Shell categorically denies that there was a reactor or any other nuclear materials at the Earley site. “Shell is an oil company,” said spokesman Justin Everard. This is disingenuous. It is not common knowledge, but Shell did once have nuclear power interests: General Atomic (in the USA) and General Atomic International (elsewhere): joint ventures with Gulf Oil that operated between 1973 and 1982.

In April 98, Josef Kees, the German doctor who treated Ray Fox, wrote to Dr Abid outlining his analysis of Fox’s condition and urging him to ensure that Fox received treatment. Dr Kees diagnosed “definite toxic allergic reaction resulting from a mixture of toxic substances... a severe toxic poisoning... [including, inter alia] lindane, uranium, DDT and DDE,” and commented, “this demands actions to prove the contamination and then decontaminate the land around his house and the surrounding area.” He made recommendations for treatment and further testing. Despite Fox’s requests to the medical authorities, none of these tests or treatments have yet been conducted.

BANKRUPTCY

In addition to being stonewalled by the local council, and medical authorities, Raymond Fox has also fallen victim to a highly dubious bankruptcy proceeding. His company, Fox Building, went into receivership in January 1997, when his illness had rendered him unable to work. Then in 2001 Ray was made personally bankrupt over an alleged personal guarantee for one of Fox Building’s debts. Ray maintains that the guarantee produced at his bankruptcy hearing was a forgery. He even offered to pay the debt in 1999 in order to be rid of the unwanted hassle. His offer was turned down, essentially forcing him into bankruptcy.

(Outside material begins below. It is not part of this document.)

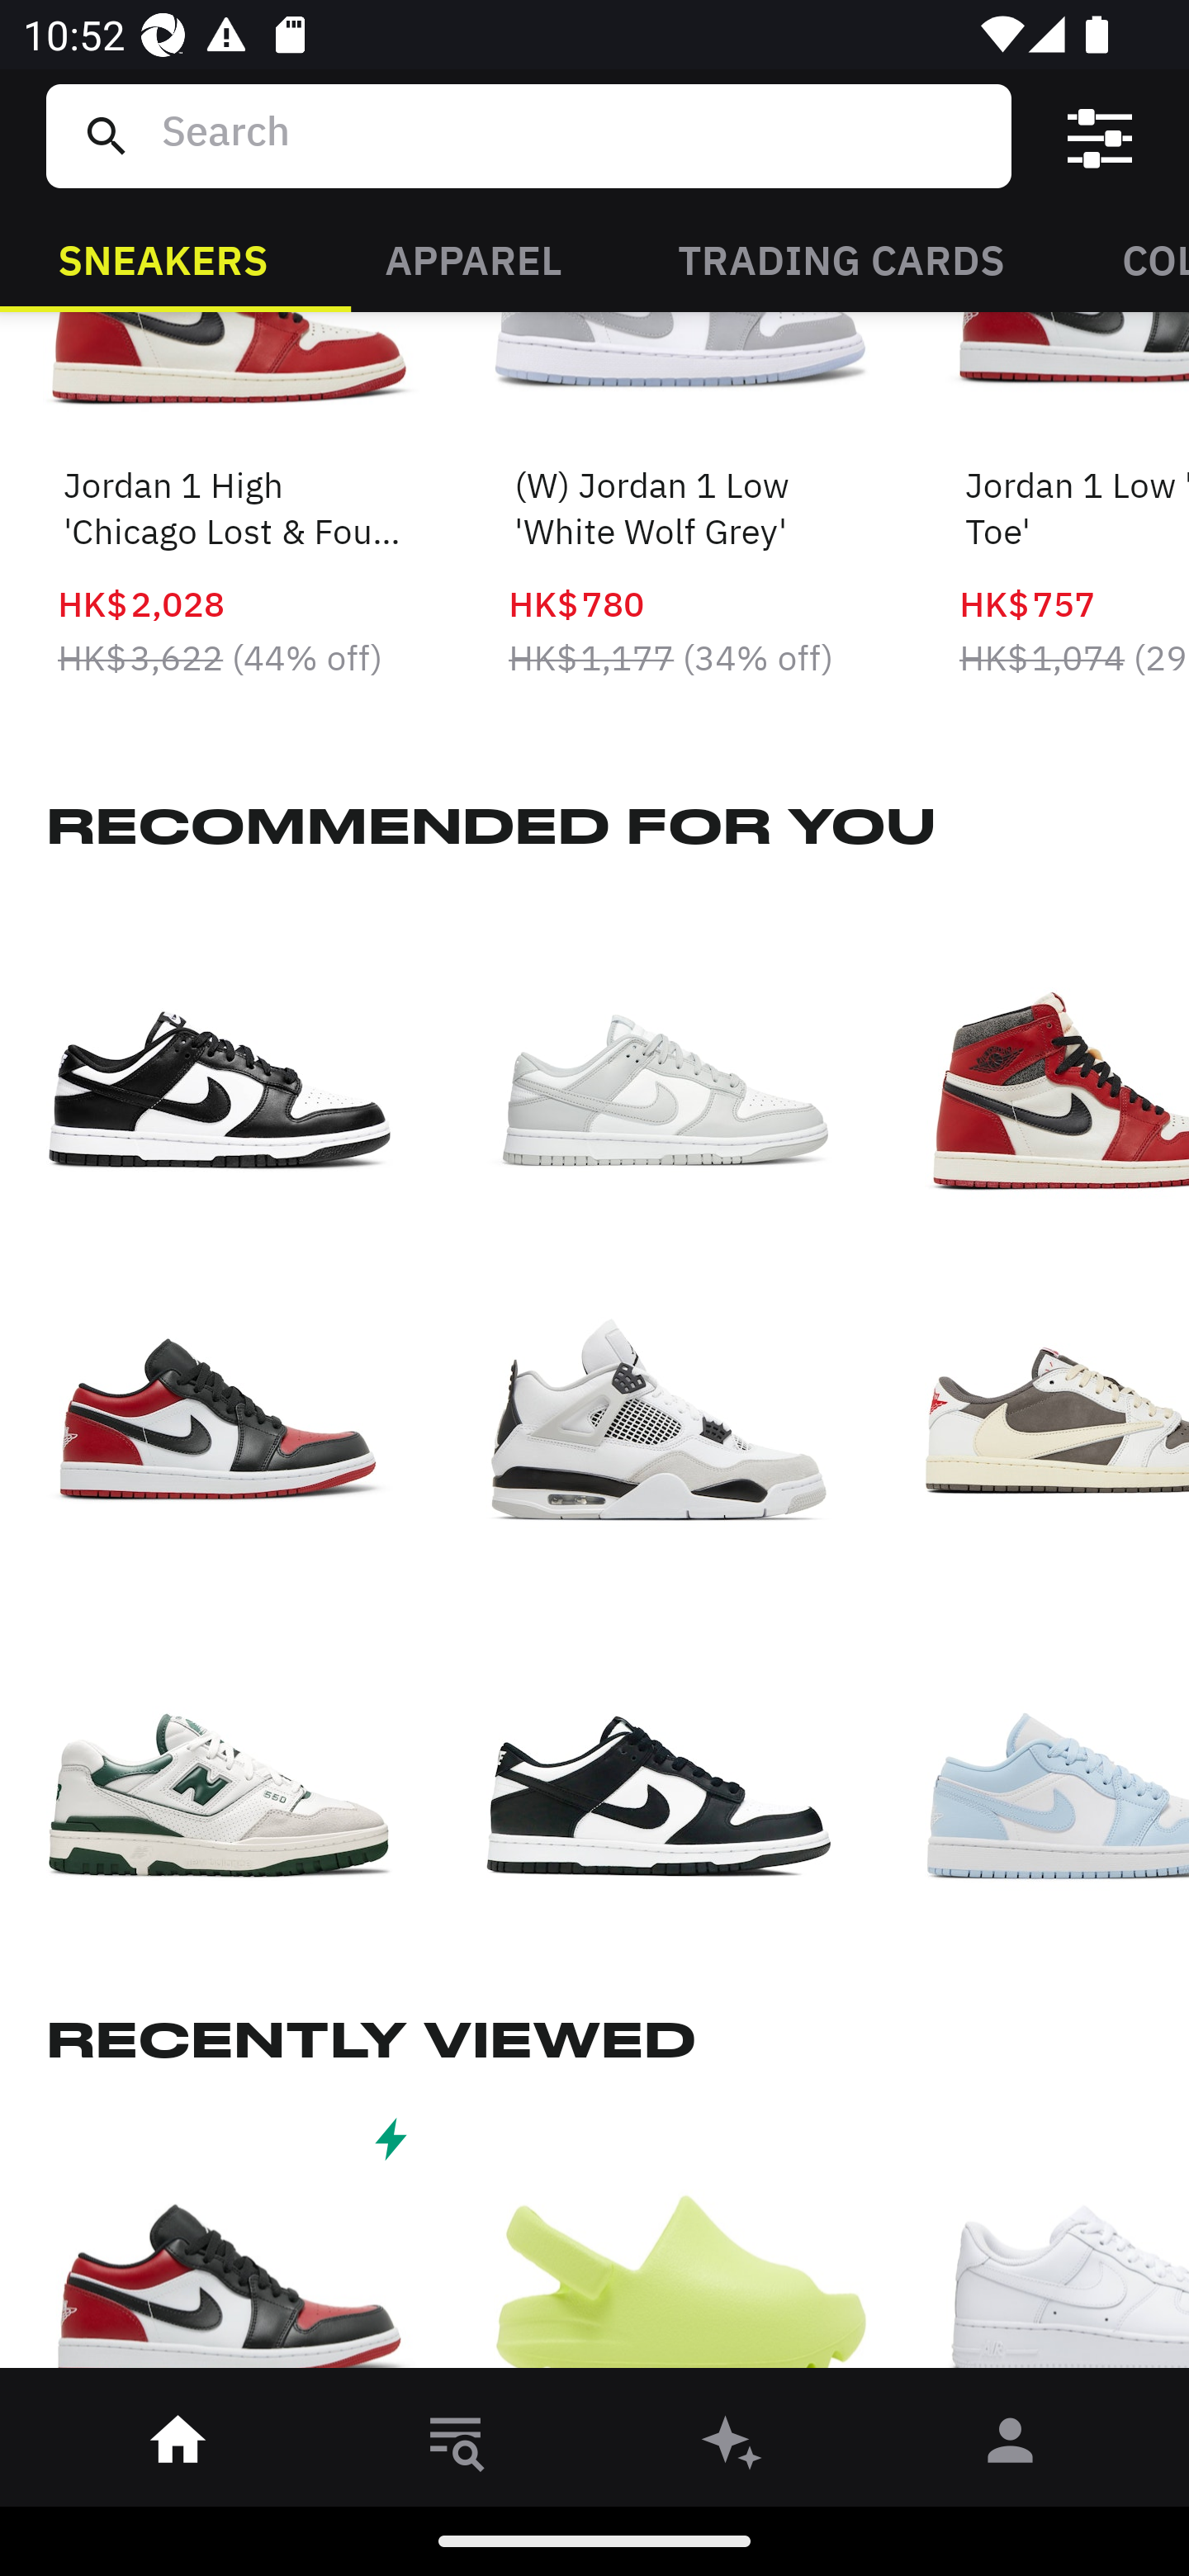 This screenshot has height=2576, width=1189. Describe the element at coordinates (1100, 136) in the screenshot. I see `` at that location.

Daily Telegraph: Exclusion zone: 29 November 2003:

 

Raymond Fox claims that radioactivity at his former home has blighted his health - so he refuses to return. His neighbours and the local council insist that the area is perfectly safe. David Rowan investigates a suburban mystery...

Extract

At first, he thought the radioactivity might be connected with the nearby atomic weapons plant at Aldermaston; or perhaps the result of a hushed-up air crash involving a damaged nuclear weapon. But since he discovered toxic black sludge in drains leading from the former Shell depot next door, Mr Fox has drawn a conclusion which, if true, has far more worrying implications for his neighbours. Somewhere beneath the bottom of his garden, he is convinced, there was once - perhaps still is - a secret nuclear bunker.